Disclosure, Apology and Offer

Authors: Starlett M. Miller and Stephanie F. Hedrick

“I’m sorry” – One of the most powerful phrases a person can say.  However, when it comes to medical errors, doctors have been reluctant to admit to mistakes when they inevitably happen due to the potential for a patient or their family bringing a legal action.  Many states are now passing laws commonly referred to as “apology legislation” which is designed to allow medical professionals to express empathy for and take ownership of an unforeseen outcome without the risk of retaliatory litigation based solely on the statements made at the time of the apology.

Recently, Massachusetts joined the growing list of states that have enacted the “Apology Approach” to facilitate the early resolution of medical malpractice cases.  On August 6, 2012, Massachusetts Governor Deval Patrick signed the healthcare cost control bill, known as “Disclosure, Apology and Offer” (“DA&O”), a joint initiative by Massachusetts physicians and lawyers to utilize a more remorseful approach to handling medical errors and malpractice.  “The new initiative is a fundamental shift from the culture of blame and denial that plagues the medical liability system,” said Alan Woodward, MD, chair of the Massachusetts Medical Society’s (“MMS”) Committee on Professional Liability and a past MMS president.  Woodward stated, “It will encourage transparency and honesty, protect the rights of patients who have been harmed by avoidable events, improve patient safety, reduce litigation, and ultimately cut health care costs.”   The new model includes provisions for a six-month, pre-litigation resolution period that affords the time to go through a DA&O process with the sharing of all pertinent medical records by the patient, full disclosure by providers, and makes inadmissible all statements of apology in litigation.   Finally, the organizations work with their liability insurers to give patients a fair and timely offer of financial compensation.  By giving patients the opportunity to receive transparent information and prompt financial recourse, the hope is that the court system would be used only as a last resort.
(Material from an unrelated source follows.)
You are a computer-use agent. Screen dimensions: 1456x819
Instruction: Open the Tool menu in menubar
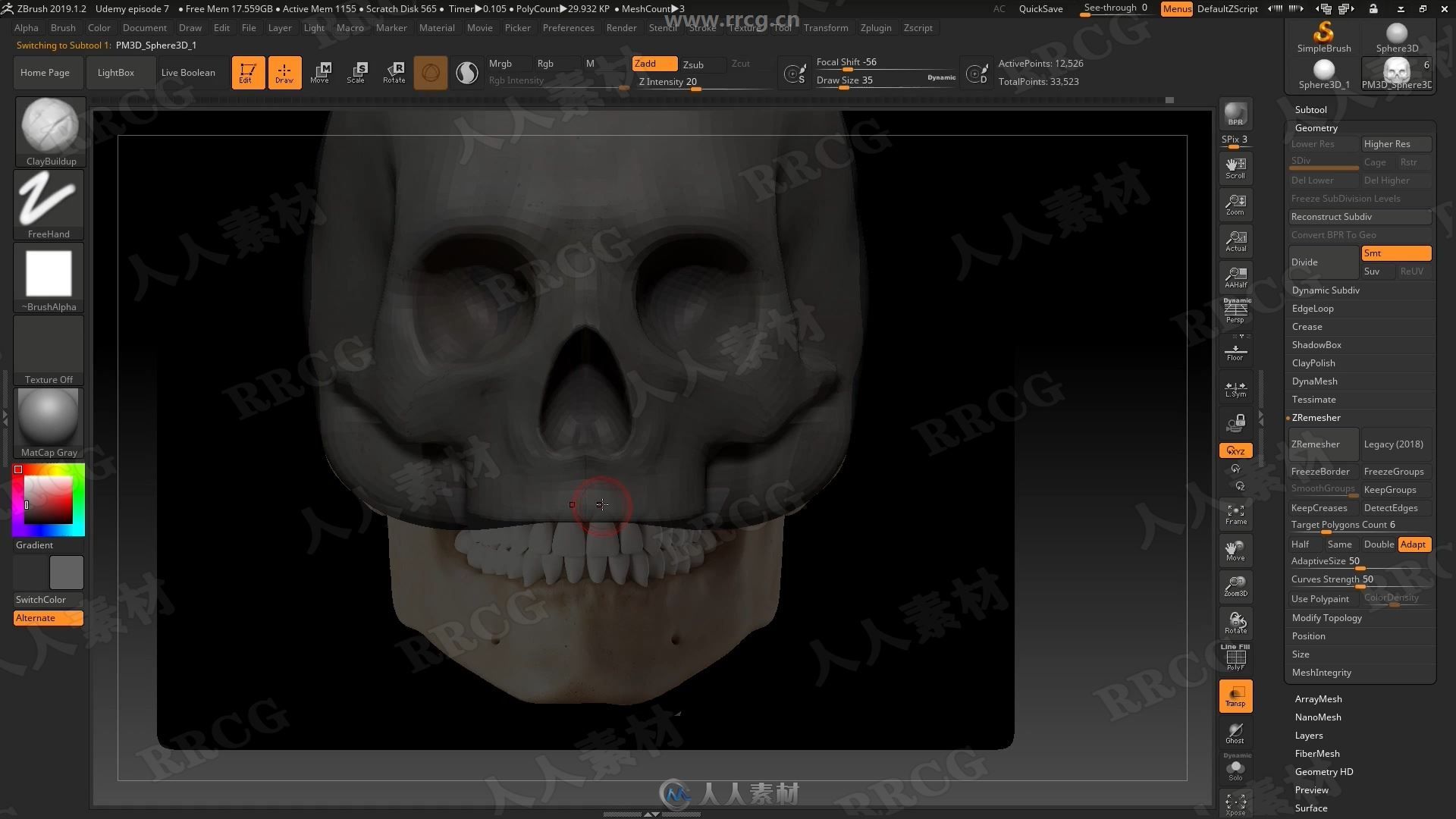(x=781, y=27)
The enactment of state laws protecting healthcare providers’ apologies in the event of a medical error not only lend more credibility to the profession, but have also shown to provide “the greatest reduction in average payment size and settlement time in cases involving more severe patient outcomes.”   More states may follow the example set by Massachusetts and enact laws that preclude the admissibility of apologies by providers in medical malpractice actions in order to reduce the costs associated with medical malpractice because apologies are a “mitigating factor in whether patients decide to litigate” and allowing these statements without fear of repercussions, “expedites the settlement process.”